The Fairness Campaign, Kentucky’s leading LGBTQ+ advocacy organization, has designated 12 bills as being anti-LGBTQ+. Of those 12, Queer Kentucky has covered 9, between our first and second updates of the session. Here, we will cover the other 3 named by Fairness, as well as another bill named by the American Civil Liberties Union (ACLU).
The list below is of the bills The Fairness Campaign has designated as anti-LGBTQ+, paired with their nicknames for the bills:
Senate Bill 6: Anti-DEI Law – College Level
Senate Bill 93: Anti-DEI Law – K-12 Level
Senate Bill 147: Anti-Drag Bill
House Bill 5: Suffer KY Act
House Bill 9: DEI Destruction Act
House Bill 47: Anti-Fairness Law
House Bill 49: Healthcare Discrimination Law
House Bill 191: Book Burning Bill
House Bill 208: Tax Dollars for Private Schools
House Bill 304: Forced Student Outing (Senate Bill 150 Version 2.0)

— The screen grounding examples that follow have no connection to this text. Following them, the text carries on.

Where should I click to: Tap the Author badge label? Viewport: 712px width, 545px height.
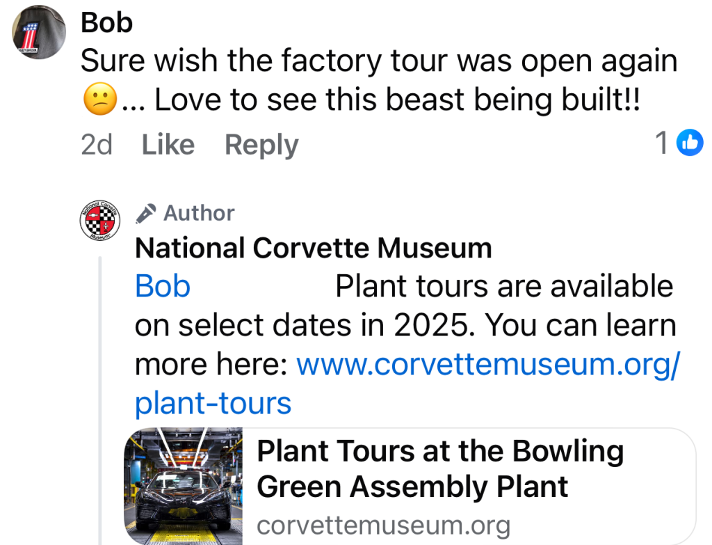[x=199, y=213]
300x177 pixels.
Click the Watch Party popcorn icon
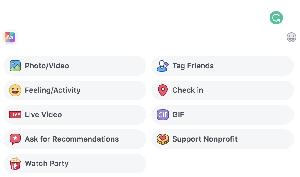tap(15, 163)
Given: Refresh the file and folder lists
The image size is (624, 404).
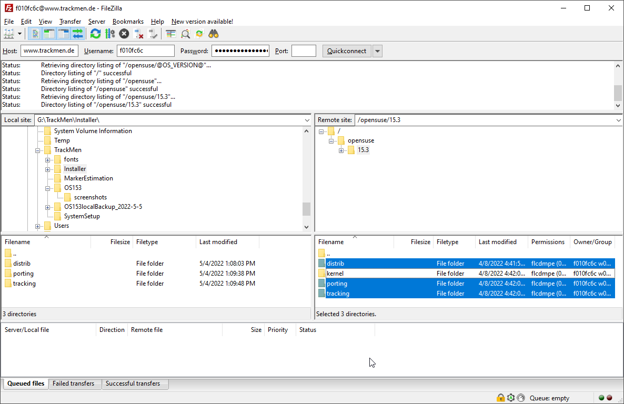Looking at the screenshot, I should (96, 33).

House Bill 390: Strict Gender Binary Bill (Anti-Bostock Bill)
House Bill 402: Anti-Drag Bill
Of this list, these are the 4 that Queer Kentucky has yet to cover: Senate Bill 6: Anti-DEI Law – College Level, House Bill 5: Suffer KY Act, House Bill 208: Tax Dollars for Private Schools, and House Bill 191: Book Burning Bill. Additionally, the ACLU has listed 1 more Bill as anti-LGBTQ+, House Bill 452.
This brings the total of anti-LGBTQ+ bills in Kentucky to 14.
Senate Bill 6: “Anti-DEI Law – College Level”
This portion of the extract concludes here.